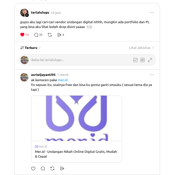Open more options for asriwijayanti95's reply
The height and width of the screenshot is (175, 181).
pyautogui.click(x=152, y=75)
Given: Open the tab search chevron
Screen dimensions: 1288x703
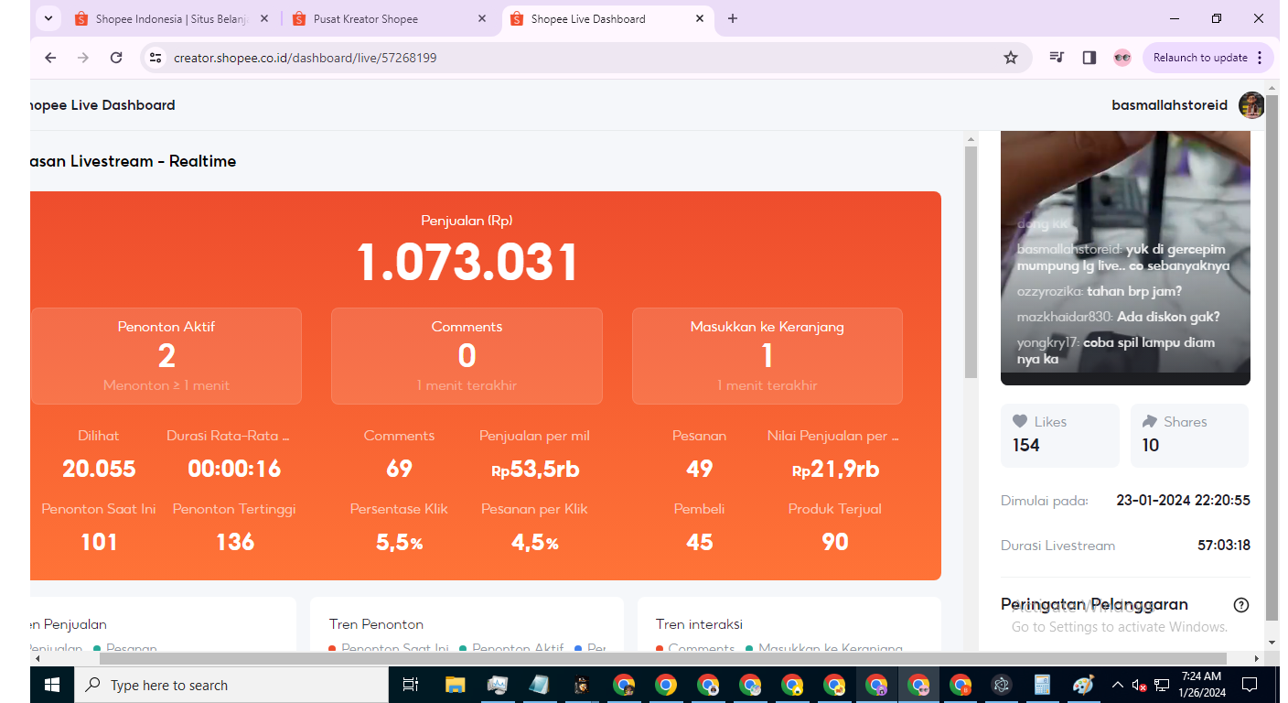Looking at the screenshot, I should [x=48, y=18].
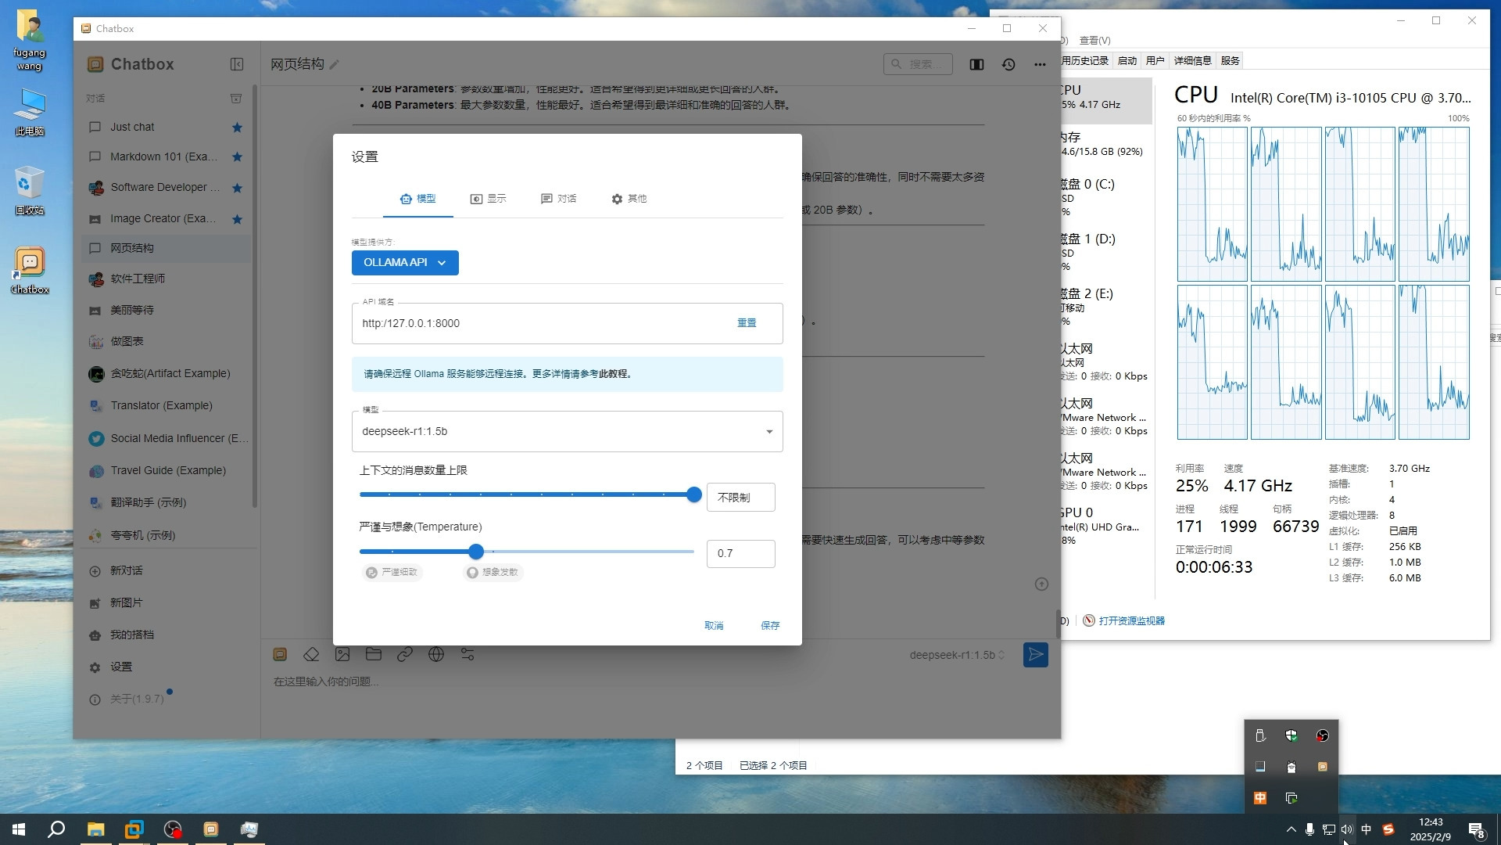The height and width of the screenshot is (845, 1501).
Task: Click the Chatbox sidebar collapse icon
Action: pos(236,64)
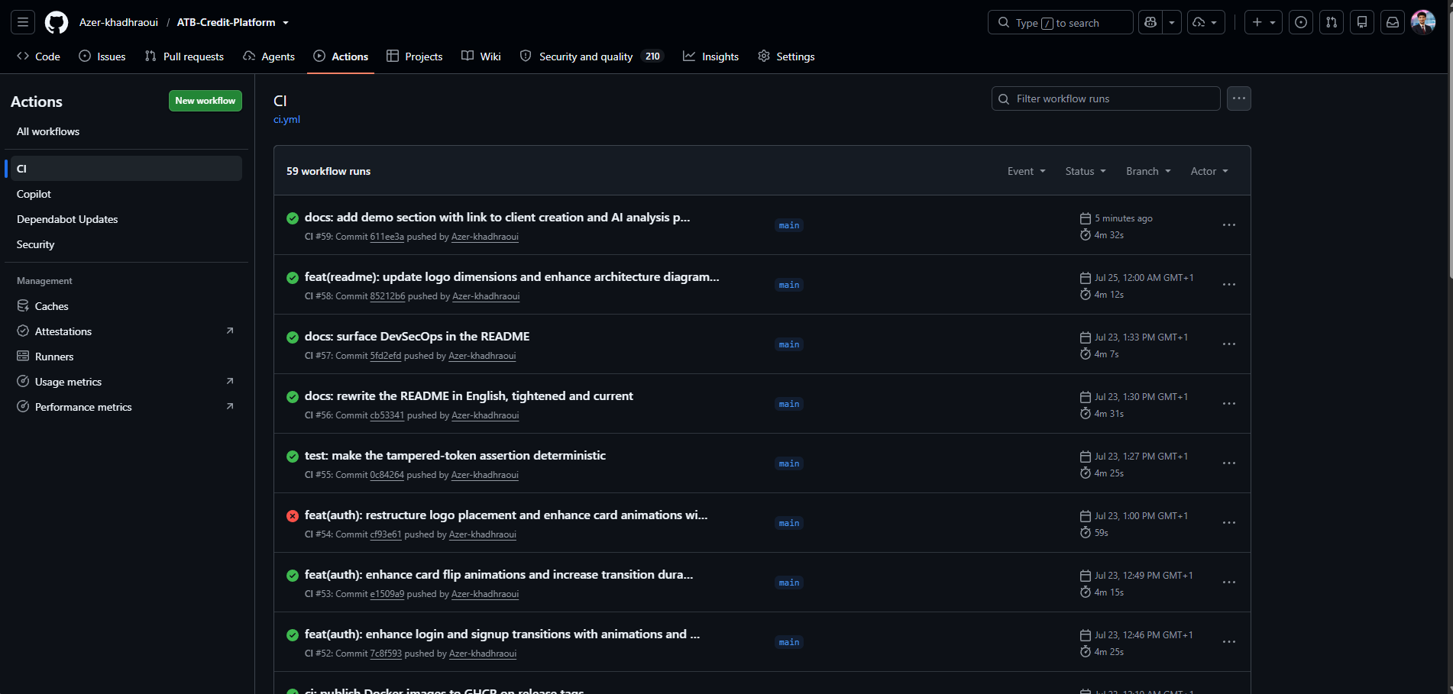Open kebab menu for run #59
Viewport: 1453px width, 694px height.
coord(1229,225)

= = = =

WHAT YOU SHOULD DO:
The output should be the lines from the one with "Given: Open the tab search chevron" through the end of the material above, both ends included, printed exactly and nothing else. Drop the pictures.

SOLUTION:
Given: Open the tab search chevron
Screen dimensions: 1288x703
Looking at the screenshot, I should [x=48, y=18].
The height and width of the screenshot is (845, 1501).
Task: Click the Chatbox sidebar collapse icon
Action: pos(236,64)
Open kebab menu for run #59
Viewport: 1453px width, 694px height.
coord(1229,225)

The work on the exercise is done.